Congrats,Looks good man. I have the G0704 Same mill without the dro.


----------



## wrmiller (Mar 27, 2015)

Congrats! Now the fun begins...


----------



## bluegrass-engineer (Mar 28, 2015)

I finished the break in last night with no problems.  Everything seems to work perfectly.  There was no problem getting to 2200 RPM and staying there.  By the time I had finished running it in reverse at 1000 RPM for 10 minutes the motor housing was just getting warm to the touch.  That's after nearly 45 minutes of continuous operation.  I am very pleased.

Cleaning all the grit from the lead screws is annoying.  It seems to me they don't even try to remove cuttings.  Wouldn't that be a quick and simple thing to do?  On the other hand, there is plenty of cosmoline.  Now we know why China is using so much petroleum.  

Thanks to all for your comments and best wishes.  Nice group of folks here.


----------



## brav65 (Mar 28, 2015)

bluegrass-engineer said:


> I finished the break in last night with no problems.  Everything seems to work perfectly.  There was no problem getting to 2200 RPM and staying there.  By the time I had finished running it in reverse at 1000 RPM for 10 minutes the motor housing was just getting warm to the touch.  That's after nearly 45 minutes of continuous operation.  I am very pleased.
> 
> Cleaning all the grit from the lead screws is annoying.  It seems to me they don't even try to remove cuttings.  Wouldn't that be a quick and simple thing to do?  On the other hand, there is plenty of cosmoline.  Now we know why China is using so much petroleum.
> 
> Thanks to all for your comments and best wishes.  Nice group of folks here.

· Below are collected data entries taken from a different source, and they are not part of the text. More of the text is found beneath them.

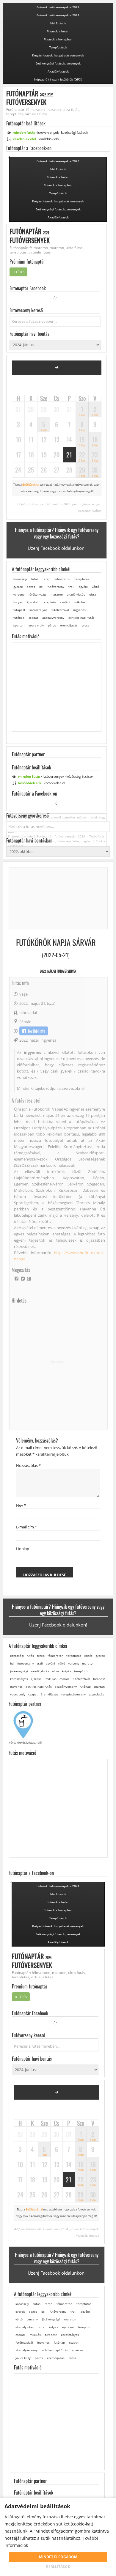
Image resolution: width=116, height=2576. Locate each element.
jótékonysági (37, 594)
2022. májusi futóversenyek (58, 971)
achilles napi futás (81, 617)
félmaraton (62, 579)
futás (34, 579)
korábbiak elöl (48, 138)
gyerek (18, 587)
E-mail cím (26, 1527)
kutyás (18, 602)
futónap (18, 617)
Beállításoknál (30, 484)
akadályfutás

I agree about the lead screws, I actually took my PM-25MV completely apart and cleaned and deburred all the parts, reassembled and adjusted the gibs.  It was a great learning experience, as I am new to metalworking.  My table runs like butter now.  All I need now is a power feed for the X!


----------



## coolidge (Mar 28, 2015)

Congrats on your new mill!! Let us know if we can help you spend money on tooling, work holding, and measurement we are pretty good at that


----------



## mwest (Mar 30, 2015)

Very cool, I am waiting for a call to schedule delivery on the same mill.  I just checked the Grizzly site today and noticed that they have them in stock at my local outlet.  Please do post any tips or tricks that you discover.  This is my first mill and I am still trying to sort out the essential setup steps.


----------



## 007 (Apr 7, 2015)

Your going to love that machine. I own the same model.


----------